Les droits de l’homme ?! Foutaises diplomatiques. La politique américaine est en cela parfaitement suivie par la française. Qu’on repense un instant au gouvernement permettant à Kadhafi de planter ses tentes dans les jardins de l’hôtel Marigny ou accueillant Bachar el-Assad dans la tribune du 14 juillet 2008 ! Il faut avouer que ce n’étaient pas les acheteurs majeurs de nos armes et que d’autres détiennent une part significative de notre dette…
 

Les chrétiens d’Orient pris en étau

 
Alors, « dommage collatéral involontaire ou dommage prévisible et recherché » que cette évanescence des chrétiens ? Une chose est certaine, « ils sont menacés d’extinction dans leur propre patrie », selon les mots des patriarches du Moyen-Orient et « le bien de la population locale demeure le dernier souci des forces en présence », nous dit Marc Fromager. Le vecteur du « pluralisme » qu’ils représentaient est en passe de s’éteindre et de laisser la voie large aux musulmans qui se radicaliseront de fait.
 
A vue humaine, l’avenir est sombre. Il y a bien quelques voies de résolution, comme l’arrêt de l’achat du pétrole islamique, l’éclaircissement de la position turque ou encore l’arrêt de fournitures d’armes occidentales aux « rebelles » syriens… Mais les chiffres de la fuite progressent.
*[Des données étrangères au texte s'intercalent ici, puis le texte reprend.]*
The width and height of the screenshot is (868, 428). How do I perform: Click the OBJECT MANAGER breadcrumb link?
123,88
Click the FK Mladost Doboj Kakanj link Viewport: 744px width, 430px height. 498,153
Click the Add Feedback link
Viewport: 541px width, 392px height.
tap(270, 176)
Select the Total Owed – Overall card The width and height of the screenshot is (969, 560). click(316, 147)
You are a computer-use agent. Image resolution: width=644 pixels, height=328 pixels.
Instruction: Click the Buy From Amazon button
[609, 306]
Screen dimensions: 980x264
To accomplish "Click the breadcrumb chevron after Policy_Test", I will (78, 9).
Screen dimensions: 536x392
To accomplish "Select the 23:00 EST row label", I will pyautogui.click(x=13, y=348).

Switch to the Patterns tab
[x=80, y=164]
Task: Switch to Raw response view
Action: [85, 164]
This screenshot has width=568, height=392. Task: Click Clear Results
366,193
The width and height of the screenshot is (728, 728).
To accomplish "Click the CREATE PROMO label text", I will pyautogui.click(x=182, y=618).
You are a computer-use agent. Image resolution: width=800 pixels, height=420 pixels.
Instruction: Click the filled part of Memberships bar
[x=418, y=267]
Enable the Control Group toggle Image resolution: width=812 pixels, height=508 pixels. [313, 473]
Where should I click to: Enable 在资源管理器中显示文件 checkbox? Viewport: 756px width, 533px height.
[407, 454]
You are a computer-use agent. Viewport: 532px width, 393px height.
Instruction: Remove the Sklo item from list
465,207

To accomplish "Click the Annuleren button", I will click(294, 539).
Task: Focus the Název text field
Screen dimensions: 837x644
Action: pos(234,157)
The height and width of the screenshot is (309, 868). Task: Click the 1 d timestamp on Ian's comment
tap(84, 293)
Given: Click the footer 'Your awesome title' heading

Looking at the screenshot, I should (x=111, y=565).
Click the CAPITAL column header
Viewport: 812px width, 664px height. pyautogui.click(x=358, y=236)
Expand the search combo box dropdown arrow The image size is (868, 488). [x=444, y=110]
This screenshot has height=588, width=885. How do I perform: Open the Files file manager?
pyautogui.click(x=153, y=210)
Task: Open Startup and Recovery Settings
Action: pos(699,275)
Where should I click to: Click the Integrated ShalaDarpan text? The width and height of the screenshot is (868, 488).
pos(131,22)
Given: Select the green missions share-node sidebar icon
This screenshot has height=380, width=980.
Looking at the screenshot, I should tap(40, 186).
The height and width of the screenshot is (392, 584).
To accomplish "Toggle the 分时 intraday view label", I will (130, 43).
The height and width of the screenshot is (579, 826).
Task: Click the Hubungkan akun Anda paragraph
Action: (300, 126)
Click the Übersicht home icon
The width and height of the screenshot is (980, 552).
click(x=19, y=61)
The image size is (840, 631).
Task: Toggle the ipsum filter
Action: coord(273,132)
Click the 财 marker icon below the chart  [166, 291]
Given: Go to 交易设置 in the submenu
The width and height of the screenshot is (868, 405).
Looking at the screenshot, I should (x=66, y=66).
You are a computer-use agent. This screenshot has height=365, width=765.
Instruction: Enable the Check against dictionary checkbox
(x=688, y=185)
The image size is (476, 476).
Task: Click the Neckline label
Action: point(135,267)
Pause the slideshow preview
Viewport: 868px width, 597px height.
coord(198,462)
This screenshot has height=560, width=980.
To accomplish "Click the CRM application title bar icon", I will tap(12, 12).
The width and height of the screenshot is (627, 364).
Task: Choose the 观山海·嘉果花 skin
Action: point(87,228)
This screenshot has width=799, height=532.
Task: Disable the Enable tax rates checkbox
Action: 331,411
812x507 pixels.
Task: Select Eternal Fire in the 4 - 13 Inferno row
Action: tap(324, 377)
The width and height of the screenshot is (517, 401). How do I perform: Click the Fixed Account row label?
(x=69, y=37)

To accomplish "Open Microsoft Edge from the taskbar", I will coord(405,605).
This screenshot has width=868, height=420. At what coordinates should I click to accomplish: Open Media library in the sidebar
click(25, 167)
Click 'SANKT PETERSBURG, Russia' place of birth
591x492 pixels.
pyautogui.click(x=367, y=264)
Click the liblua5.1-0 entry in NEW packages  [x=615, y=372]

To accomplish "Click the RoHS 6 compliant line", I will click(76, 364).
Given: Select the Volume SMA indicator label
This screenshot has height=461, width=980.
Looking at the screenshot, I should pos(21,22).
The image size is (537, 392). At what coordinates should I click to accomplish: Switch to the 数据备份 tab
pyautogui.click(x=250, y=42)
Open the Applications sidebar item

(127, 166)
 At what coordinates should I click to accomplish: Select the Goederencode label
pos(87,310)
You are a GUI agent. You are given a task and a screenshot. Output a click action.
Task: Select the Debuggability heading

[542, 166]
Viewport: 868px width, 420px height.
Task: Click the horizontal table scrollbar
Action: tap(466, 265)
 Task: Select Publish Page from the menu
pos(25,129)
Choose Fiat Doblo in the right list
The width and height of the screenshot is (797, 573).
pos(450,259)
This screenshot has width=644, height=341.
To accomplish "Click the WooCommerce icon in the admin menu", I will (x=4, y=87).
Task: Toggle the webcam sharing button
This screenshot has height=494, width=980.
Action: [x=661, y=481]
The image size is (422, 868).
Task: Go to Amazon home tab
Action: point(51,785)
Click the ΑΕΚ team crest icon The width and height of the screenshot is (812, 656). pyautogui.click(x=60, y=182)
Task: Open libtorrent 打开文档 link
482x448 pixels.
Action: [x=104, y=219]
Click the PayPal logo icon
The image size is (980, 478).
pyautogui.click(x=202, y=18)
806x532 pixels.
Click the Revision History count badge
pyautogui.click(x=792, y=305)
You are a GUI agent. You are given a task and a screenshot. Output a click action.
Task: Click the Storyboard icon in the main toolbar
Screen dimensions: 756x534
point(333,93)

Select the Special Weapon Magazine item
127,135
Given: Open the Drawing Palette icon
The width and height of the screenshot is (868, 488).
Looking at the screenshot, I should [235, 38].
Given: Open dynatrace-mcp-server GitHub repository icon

Qui le veut, qui le maintient ?
 
La recomposition en cours du Moyen-Orient décidera sans doute, en partie, de leur sort. Pendant que l’Europe est confrontée, elle, à l’arrivée d’une autre catégorie de « réfugiés ». On entend en écho les mots de l’archevêque de Mossoul qui déclarait en août 2014 : « Notre souffrance est un prélude à ce que vous-mêmes, chrétiens européens et occidentaux, souffrirez dans un futur proche ».
 
Sursum corda.
 

Clémentine Jallais

 
Guerres, pétrole et radicalisme. Les Chrétiens d’Orient pris en étau, Marc Fromager, éditions Salvator ; 200 p.